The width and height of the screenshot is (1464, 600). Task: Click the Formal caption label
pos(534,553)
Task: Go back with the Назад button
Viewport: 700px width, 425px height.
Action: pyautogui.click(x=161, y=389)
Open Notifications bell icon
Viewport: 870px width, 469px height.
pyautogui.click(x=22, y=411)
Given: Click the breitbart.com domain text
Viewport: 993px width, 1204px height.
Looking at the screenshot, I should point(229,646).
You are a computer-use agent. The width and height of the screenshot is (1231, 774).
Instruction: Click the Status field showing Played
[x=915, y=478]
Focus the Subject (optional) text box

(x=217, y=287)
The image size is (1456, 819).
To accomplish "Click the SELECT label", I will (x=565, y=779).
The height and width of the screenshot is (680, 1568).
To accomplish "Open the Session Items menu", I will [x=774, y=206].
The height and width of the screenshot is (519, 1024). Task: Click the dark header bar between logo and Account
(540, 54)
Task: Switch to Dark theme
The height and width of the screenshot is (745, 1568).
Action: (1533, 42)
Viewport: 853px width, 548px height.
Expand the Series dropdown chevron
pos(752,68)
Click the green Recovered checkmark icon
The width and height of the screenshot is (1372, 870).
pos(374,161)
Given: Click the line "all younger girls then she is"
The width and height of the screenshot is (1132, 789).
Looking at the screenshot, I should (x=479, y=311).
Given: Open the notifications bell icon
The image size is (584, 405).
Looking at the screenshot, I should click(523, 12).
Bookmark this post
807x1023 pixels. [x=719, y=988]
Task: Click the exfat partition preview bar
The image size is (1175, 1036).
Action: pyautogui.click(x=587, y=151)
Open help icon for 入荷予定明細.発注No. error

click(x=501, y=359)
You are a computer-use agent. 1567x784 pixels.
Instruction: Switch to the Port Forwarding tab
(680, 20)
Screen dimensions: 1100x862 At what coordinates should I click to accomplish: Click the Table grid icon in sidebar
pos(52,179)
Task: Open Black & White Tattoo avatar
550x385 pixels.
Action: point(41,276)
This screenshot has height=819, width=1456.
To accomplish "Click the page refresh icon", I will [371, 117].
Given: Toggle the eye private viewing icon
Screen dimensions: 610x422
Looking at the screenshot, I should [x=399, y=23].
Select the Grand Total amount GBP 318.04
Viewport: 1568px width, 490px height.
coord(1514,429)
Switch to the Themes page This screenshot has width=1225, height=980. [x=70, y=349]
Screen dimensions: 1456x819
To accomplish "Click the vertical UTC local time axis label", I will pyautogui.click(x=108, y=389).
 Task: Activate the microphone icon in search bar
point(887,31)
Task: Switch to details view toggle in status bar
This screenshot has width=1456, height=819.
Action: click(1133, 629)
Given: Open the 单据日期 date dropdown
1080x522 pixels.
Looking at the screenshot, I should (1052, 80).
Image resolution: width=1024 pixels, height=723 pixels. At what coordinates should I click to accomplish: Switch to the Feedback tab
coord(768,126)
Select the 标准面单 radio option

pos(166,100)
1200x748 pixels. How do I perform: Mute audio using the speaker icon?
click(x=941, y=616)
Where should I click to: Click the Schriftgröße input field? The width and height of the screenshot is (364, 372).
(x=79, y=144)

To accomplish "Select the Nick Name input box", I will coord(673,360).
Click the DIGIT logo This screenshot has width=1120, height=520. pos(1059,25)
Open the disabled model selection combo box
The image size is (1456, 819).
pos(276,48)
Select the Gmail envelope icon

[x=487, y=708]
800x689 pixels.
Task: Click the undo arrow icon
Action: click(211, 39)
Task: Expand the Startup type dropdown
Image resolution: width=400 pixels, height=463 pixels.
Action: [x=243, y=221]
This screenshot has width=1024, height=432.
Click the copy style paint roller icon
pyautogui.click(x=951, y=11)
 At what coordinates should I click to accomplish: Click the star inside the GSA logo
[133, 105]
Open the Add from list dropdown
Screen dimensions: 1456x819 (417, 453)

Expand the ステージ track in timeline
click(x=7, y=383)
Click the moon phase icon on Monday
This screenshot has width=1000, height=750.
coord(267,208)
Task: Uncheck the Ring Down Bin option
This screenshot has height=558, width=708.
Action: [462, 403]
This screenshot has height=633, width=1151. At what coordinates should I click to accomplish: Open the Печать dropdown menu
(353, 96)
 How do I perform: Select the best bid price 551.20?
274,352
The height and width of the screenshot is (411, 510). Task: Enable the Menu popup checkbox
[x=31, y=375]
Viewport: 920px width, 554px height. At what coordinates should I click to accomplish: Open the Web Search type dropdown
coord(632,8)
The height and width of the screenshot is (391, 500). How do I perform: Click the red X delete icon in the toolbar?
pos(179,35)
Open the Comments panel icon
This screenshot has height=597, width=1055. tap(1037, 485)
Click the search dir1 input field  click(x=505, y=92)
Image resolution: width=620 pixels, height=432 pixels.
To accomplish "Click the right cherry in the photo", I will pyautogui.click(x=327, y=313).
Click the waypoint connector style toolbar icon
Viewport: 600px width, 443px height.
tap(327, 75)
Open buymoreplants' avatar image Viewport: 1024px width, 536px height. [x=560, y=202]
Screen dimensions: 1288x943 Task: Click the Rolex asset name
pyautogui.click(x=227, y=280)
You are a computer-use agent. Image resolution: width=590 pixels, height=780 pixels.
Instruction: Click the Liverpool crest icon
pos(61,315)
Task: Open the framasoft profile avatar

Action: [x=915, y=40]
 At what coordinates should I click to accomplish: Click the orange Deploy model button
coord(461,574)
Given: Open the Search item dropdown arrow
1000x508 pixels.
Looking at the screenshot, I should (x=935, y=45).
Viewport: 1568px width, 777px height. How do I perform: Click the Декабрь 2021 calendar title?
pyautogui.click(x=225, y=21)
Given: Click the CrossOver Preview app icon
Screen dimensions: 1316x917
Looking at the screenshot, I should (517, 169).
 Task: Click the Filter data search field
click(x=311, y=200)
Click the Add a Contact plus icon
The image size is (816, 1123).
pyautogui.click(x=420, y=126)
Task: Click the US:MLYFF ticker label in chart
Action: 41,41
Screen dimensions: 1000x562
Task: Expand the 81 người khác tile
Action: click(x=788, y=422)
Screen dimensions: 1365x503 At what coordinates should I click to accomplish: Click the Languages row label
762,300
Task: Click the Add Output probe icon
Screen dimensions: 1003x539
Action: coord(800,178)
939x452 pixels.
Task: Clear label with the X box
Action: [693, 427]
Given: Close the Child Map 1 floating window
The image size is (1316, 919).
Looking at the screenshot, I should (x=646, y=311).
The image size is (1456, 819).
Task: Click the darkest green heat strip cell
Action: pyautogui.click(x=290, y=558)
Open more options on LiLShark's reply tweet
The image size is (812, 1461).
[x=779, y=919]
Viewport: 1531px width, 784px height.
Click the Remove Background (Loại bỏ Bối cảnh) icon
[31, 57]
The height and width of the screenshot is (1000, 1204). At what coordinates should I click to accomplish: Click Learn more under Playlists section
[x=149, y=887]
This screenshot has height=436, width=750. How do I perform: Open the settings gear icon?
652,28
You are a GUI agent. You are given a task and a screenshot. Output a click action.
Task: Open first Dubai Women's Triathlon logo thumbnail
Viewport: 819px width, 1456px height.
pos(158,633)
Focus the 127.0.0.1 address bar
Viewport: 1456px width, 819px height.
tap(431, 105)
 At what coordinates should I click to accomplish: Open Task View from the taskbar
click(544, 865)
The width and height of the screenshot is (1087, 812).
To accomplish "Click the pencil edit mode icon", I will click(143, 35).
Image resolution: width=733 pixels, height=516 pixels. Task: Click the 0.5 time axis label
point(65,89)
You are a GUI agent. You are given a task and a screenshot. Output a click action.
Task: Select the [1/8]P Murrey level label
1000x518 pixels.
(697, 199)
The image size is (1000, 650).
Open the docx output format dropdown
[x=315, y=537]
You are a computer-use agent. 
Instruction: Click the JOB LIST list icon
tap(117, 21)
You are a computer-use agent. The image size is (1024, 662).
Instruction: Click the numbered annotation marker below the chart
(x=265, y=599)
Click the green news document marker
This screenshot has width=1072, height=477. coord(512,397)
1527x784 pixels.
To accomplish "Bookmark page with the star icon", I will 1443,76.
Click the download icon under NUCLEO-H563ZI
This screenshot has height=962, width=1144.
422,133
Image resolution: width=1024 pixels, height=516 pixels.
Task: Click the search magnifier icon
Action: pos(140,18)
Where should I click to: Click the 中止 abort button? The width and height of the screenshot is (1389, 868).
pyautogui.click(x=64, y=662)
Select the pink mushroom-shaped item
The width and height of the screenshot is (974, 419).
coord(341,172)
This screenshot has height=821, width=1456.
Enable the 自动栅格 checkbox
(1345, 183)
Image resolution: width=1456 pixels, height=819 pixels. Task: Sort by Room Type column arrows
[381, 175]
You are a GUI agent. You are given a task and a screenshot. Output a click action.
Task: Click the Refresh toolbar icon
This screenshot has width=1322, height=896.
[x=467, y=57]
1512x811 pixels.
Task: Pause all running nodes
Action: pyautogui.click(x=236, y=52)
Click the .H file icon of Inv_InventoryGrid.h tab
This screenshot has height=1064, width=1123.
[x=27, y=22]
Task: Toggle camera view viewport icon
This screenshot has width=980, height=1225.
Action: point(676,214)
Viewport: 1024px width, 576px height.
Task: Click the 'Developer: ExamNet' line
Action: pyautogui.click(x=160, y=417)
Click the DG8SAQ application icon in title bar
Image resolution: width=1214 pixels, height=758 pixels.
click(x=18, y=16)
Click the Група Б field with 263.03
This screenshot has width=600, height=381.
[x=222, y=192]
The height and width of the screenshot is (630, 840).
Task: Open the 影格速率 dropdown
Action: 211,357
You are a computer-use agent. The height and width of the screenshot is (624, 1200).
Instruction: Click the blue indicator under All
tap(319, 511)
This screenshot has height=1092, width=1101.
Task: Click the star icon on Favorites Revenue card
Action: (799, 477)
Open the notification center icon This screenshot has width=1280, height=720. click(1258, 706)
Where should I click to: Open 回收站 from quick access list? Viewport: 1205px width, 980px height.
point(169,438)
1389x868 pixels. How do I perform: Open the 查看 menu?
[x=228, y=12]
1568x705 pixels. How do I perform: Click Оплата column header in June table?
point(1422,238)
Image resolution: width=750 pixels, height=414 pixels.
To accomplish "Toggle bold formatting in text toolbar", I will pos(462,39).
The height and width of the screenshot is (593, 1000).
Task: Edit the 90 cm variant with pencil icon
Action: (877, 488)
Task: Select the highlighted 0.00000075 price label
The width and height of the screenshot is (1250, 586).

--

» **What the exercise asks**: Output the records as a numbered list with blank lines omitted, starting at the line that contains "You are a computer-use agent. The image" and ending after the line that contains "Action: pos(140,18)". Include only those lines.

» **Answer to this problem**:
1. You are a computer-use agent. The image size is (1024, 662).
2. Instruction: Click the numbered annotation marker below the chart
3. (x=265, y=599)
4. Click the green news document marker
5. This screenshot has width=1072, height=477. coord(512,397)
6. 1527x784 pixels.
7. To accomplish "Bookmark page with the star icon", I will 1443,76.
8. Click the download icon under NUCLEO-H563ZI
9. This screenshot has height=962, width=1144.
10. 422,133
11. Image resolution: width=1024 pixels, height=516 pixels.
12. Task: Click the search magnifier icon
13. Action: pos(140,18)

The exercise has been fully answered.